Critics say the plans of the government are not well thought-through and that arguments about the educational standards at the university being of low quality and politically one-sided lack any evidence. The “reformers” argue, however, that the infrastructure and the technical facilities of the university are crumbling and the teaching methods are outdated. Either the way, the plan has already managed to polarise the world of the creative arts and further poisoned everyday life with unnecessary politisation.

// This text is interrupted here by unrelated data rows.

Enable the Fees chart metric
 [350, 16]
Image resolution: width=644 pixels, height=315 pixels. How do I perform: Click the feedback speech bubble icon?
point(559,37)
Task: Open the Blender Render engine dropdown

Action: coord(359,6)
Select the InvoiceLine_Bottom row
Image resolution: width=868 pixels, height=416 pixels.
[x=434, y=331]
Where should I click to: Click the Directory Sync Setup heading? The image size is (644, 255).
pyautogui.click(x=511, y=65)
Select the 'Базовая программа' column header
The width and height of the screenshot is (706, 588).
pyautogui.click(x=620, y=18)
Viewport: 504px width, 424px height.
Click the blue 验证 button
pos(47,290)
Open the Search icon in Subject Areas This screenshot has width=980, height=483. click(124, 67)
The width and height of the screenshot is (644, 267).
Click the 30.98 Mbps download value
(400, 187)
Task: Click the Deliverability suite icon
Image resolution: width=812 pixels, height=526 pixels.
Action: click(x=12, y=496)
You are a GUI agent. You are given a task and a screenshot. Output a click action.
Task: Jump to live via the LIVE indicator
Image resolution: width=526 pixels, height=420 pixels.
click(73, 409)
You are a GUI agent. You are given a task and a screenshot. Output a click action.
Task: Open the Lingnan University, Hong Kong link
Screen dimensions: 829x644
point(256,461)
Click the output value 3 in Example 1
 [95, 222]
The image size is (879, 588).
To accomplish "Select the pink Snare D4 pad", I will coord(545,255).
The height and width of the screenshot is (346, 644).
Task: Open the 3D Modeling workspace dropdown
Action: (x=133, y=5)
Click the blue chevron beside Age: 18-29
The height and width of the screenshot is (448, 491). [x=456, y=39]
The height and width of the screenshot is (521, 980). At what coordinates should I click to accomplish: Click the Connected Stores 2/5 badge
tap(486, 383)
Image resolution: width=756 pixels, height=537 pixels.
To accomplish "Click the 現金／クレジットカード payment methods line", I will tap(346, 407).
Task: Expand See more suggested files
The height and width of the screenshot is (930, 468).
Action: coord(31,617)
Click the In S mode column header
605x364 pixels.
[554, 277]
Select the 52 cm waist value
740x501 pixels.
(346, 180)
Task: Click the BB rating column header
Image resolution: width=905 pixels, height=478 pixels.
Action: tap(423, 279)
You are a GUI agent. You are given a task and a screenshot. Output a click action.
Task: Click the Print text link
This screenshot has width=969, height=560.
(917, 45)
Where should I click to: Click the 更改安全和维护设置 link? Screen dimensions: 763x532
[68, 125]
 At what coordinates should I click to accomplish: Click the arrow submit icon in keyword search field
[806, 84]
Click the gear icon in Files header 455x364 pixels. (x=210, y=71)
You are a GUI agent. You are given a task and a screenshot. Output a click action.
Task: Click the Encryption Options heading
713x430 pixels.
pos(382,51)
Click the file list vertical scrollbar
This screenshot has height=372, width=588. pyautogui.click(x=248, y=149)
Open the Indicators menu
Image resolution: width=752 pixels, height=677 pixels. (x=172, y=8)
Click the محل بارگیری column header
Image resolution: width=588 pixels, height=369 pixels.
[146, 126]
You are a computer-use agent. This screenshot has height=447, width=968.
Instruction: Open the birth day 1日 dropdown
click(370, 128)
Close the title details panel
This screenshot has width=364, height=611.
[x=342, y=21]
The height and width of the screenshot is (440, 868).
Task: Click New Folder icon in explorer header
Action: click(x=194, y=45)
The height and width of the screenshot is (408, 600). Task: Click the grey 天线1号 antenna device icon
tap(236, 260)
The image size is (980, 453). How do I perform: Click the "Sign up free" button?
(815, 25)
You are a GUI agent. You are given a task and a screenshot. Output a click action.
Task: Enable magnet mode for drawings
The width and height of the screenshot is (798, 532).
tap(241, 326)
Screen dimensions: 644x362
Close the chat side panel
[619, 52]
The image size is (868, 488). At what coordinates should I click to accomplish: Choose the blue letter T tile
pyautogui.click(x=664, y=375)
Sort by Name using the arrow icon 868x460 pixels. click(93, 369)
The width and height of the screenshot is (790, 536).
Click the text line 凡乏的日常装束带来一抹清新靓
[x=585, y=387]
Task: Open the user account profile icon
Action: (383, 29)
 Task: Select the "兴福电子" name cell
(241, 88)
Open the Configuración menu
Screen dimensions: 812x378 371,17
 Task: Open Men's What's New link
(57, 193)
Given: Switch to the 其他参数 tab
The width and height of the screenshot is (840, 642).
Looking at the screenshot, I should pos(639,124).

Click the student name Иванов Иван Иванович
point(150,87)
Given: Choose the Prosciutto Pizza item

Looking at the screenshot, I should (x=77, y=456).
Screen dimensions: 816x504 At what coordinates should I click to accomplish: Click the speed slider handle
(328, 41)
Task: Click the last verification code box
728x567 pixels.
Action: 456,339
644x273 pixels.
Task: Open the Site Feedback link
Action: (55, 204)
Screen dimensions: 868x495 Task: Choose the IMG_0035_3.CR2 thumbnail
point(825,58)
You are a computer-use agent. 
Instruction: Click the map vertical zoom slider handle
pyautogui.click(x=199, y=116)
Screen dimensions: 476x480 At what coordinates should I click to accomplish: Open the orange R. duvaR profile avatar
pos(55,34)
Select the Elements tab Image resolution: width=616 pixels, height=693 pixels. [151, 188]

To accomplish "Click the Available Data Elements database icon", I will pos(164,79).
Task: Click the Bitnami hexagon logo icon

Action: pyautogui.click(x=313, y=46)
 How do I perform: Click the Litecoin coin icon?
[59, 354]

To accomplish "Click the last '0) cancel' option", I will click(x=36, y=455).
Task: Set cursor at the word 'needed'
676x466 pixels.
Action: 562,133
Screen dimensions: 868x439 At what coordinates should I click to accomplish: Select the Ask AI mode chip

This is yet another chapter in the famous “kulturkampf” launched by the Fidesz government, well summarized by the declaration of Attila Vidnyánszki in the right-wing weekly Magyar Fórum: “Seeing the exam films of the actors, I know that these young people, even the more talented ones, will not make a film about Ilona Zrinyi (a heroine of Hungarian history from the 17th century), will not talk enthusiastically about the miracle of 1956 (Hungarian revolution against Soviet-dominance and communism), and will not tell stories about the sanctity of family life.” In short, education has to be made more patriotic, even for artists and actors.
Talking about patriotism: an interesting poll was published by critical newspaper Népszava, revealing that even government voters see huge problems with the spending of EU funds in Hungary.
Some 87% of those taking part in the survey, conducted by Publicus Institute, think the EU should control more meticulously the spending of EU funds. Even 70% of government voters think that EU funds are not spent efficiently and some of the money ends up in private hands. One-fifth of those voting for Fidesz are especially critical, saying that a considerable amount of EU money is being stolen.
It comes by no surprise that 75% of the public would support Hungary joining the European Public Prosecutor’s Office, and even 51% of Fidesz voters would agree with this, with only 40% of government supporters against the idea. Most critical are those living in Budapest, where only 1% subscribes to the government narrative that every cent of EU money is spent well and in a transparent manner.